Our guide to sewing
Kristina K

Our guide to sewing

First published date August 23 2013 Amended date December 15 2014

Do you go shopping and gasp at the ridiculously extortionate prices of clothes? Does that then lead to a little rant of ‘I could have made this...it’s easy!’? Or, are you feeling inspired from The Great British Sewing Bee? If you’re still dabbling with the idea of picking up your needles and thread, stop procrastinating and start sewing. It may seem difficult, but with the right course, you’ll be a master in no time.

Whether you’re an absolute beginner, hoping to sew your first trousers or the odd seam, or an experienced designer with big dreams of rivalling Jenny Packham’s designs, our range of fun sewing courses starting from the basics up to advanced levels and challenging couture classes are perfect for the stitcher in you.


Get stitching

Sewing courses are highly practical and you will walk away with an Aladdin’s cave of knowledge. You’ll learn all about corset pattern, basic machine and hand sewing skills, understand fit and style detailing, tucks and pleats, fastenings, shaping and pockets, patchwork, pattern adaptation and cutting, and recognise different sewing terminologies.  Following some of the workshops, you’ll walk away with your own hard work; from footstools to blinds and home accessories.
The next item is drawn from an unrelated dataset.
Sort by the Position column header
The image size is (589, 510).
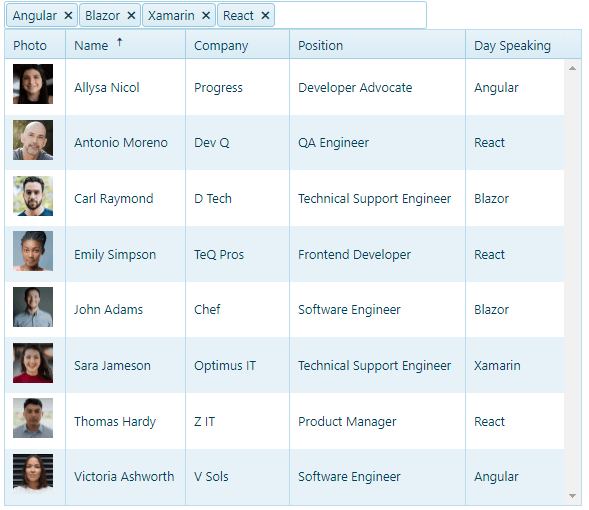pyautogui.click(x=378, y=45)
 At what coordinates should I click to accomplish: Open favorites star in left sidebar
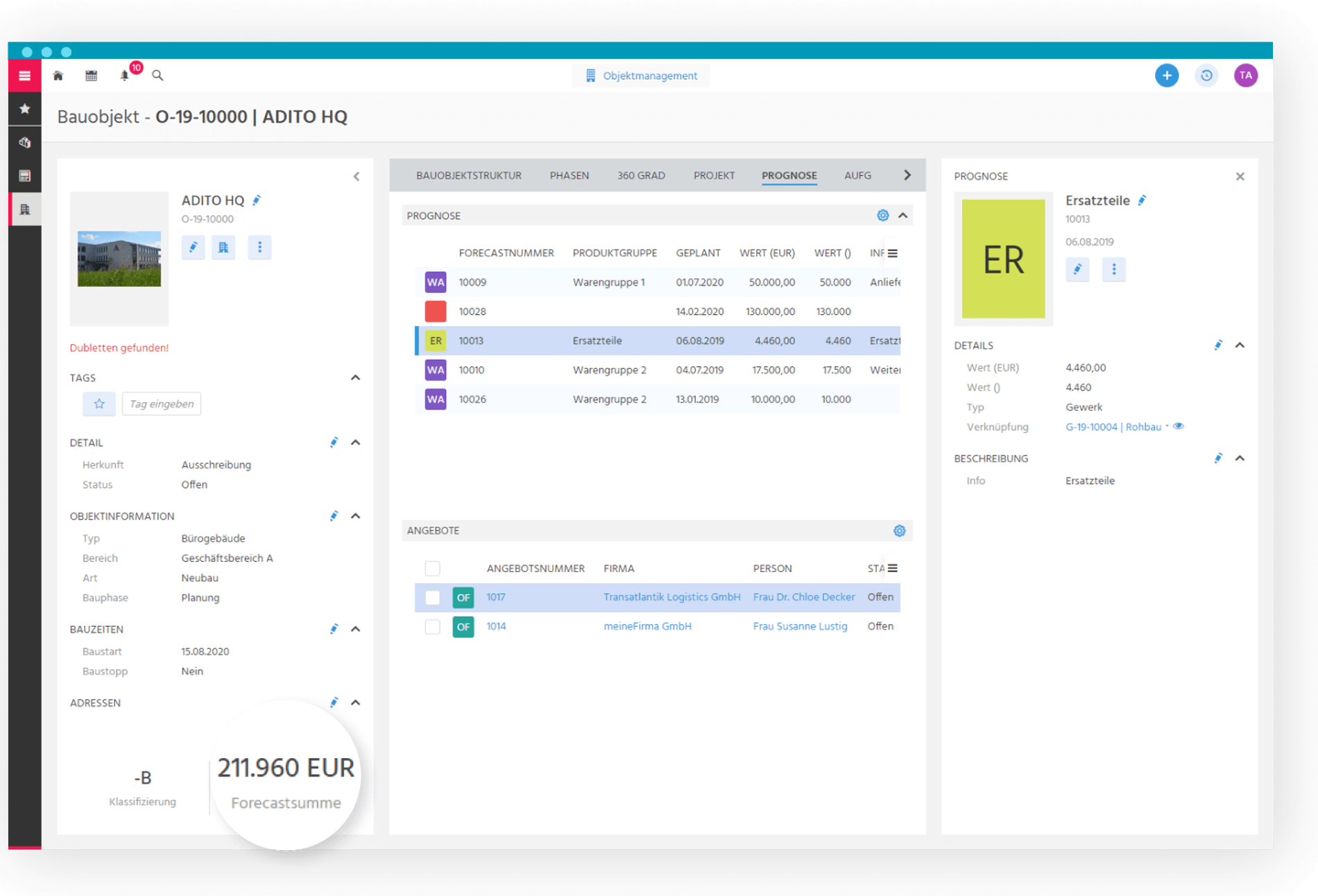tap(25, 109)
Gypsy wedding dresses, clean cut lines or sensual lingerie – what’s your favourite?

Whether or not you’re a fan of My Big Fat Gypsy Wedding, you can’t help but be mesmerised by Thelma Madine and the dressmaker's generous use of Swarovski crystals, diamantes, silk and fine tulle – all used to make tight-fitting corsets, puffy skirts and even a five stone wedding dress! If that’s not to your taste, then Alexander McQueen’s strong aesthetic designs with edgy juxtapositional provocative themes may be right up your street. Either way, you can take sewing courses based on different interests, specialising in different areas. Or, unleash your inner agent provocateur and learn to sew sexy lingerie.


Made in China  by you

If you’re hesitant, you’re probably thinking that sewing is not for you because you don’t want to pursue a career in fashion design, and what’s the point when you shop on the high street most times anyway? Well – it’s conscience. We’ve often heard of companies that don’t pay the minimum wage to workers, and moan about how guilty we feel for buying stuff from them, but it’s difficult when the prices are so cheap. So, avoid feeling guilty, make a difference, stop supporting commercial-retail moguls and sew your own wardrobe!
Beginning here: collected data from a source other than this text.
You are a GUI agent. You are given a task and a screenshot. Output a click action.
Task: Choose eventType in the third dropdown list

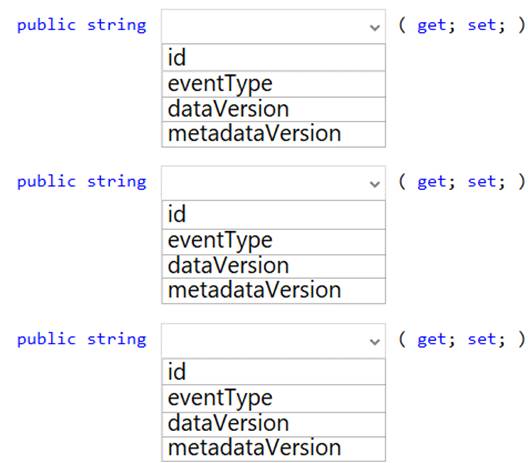pos(273,398)
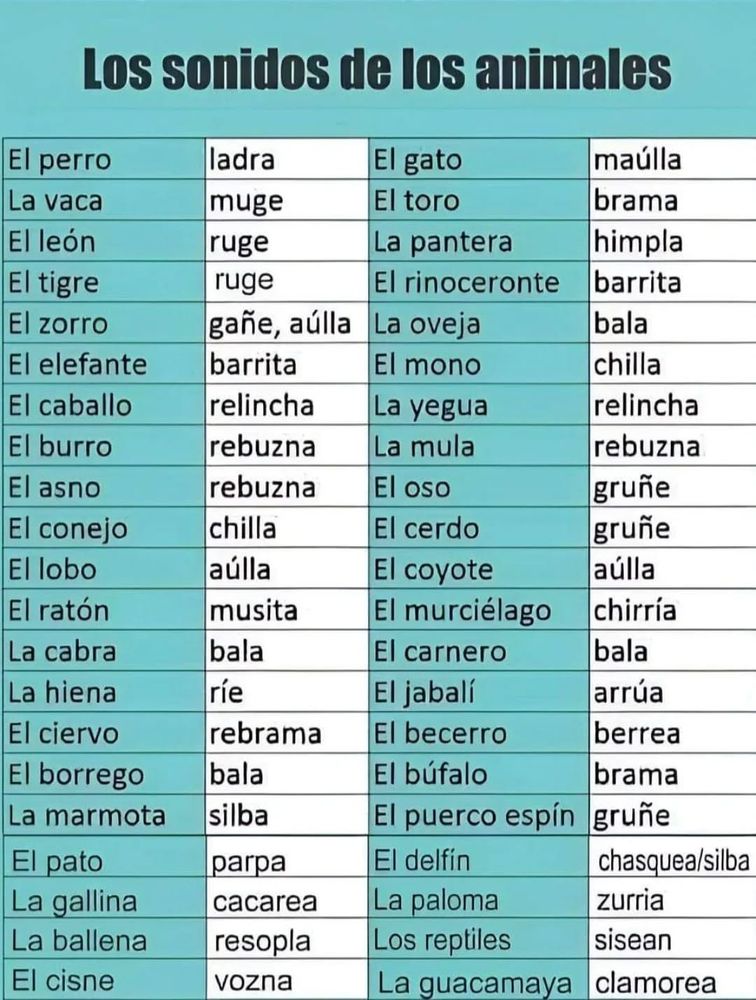Click the word "himpla"

coord(638,242)
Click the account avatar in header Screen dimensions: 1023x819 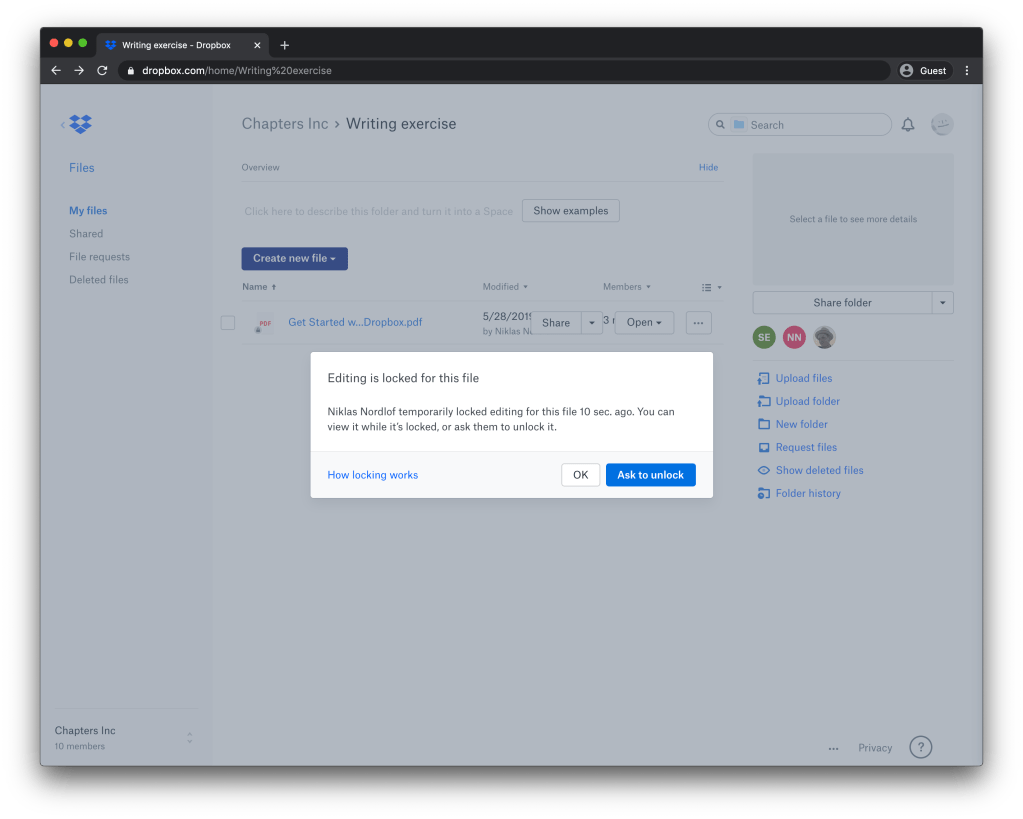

Dust off your sewing machine

It’s old, it’s imposing and it makes a funny noise. Many of us dread the sewing machine sitting in the corner of the room. Why not conquer your fear of the sewing machine and learn to use it? Sewing machine courses will help build your confidence so that you don’t cringe every time you need to rethread. And don’t worry, those days of shouting ‘Miss... Miss...’ in school whilst trying to get your teacher’s attention, are over. Classes are normally small and you get a lot of guidance from the teachers.     



Learning to sew will open loads of job opportunities for you. If you want to work in theatre costume, period dress or fashion, corset-making will be a required skill. This can also spill into making bodices and wedding dresses. For footwear fanatics, shoemaking is big business. Pick up tips on basic foot anatomy and sizing, and design your own ladies’ court shoes or open-toed sandals. Of course, there are also jobs available in fashion and designing for all sorts of things like handbags, swimwear and menswear.


Famous sewing enthusiasts

There are tonnes of designers out there to take inspiration from but our favourite is Jimmy Choo. Regardless of whether you can or can’t afford his wares (maybe put in on the wedding shoe list?), we love Jimmy Choo’s humble beginnings. The son of a cobbler, Jimmy was immersed in the shoemaking world from a young age. He produced his first pair of shoes at 11 years-old and worked as an apprentice at a shoe store in Penang, Malaysia. Jimmy’s talent and skills developed and he then went on to study in London. To help pay for his studies, he worked as a cleaner in a shoe factory. He shot to fame after Vogue featured his beautiful shoes on an eight-page spread. Today, he concentrates on his Jimmy Choo couture line and is a firm favourite amongst celebrities. Now, if you’ve got the same drive and passion, then let us help kick-start your sewing career! You could be the next big thing!  


That’s sew interesting…

The distance from your nose to your fingertips equals a yard. This measurement was established in England long before the metric system.

If you’re not sure if the fabric’s silk, try setting it on fire. Burned silk smells like burned hair.

A sewing machine powered by small leashed dogs on a kind of treadmill was used in the 19th century England, until the Royal Society for the Prevention of Cruelty to Animals stepped in.

The first functional sewing machine, invented by French tailor Barthelemy Thimonnier in 1830, used only one thread and a hooked needle that made the same chain stitch used for embroidery. Thimonnier was nearly killed by a group of angry French tailors because they feared unemployment as a result of his invention!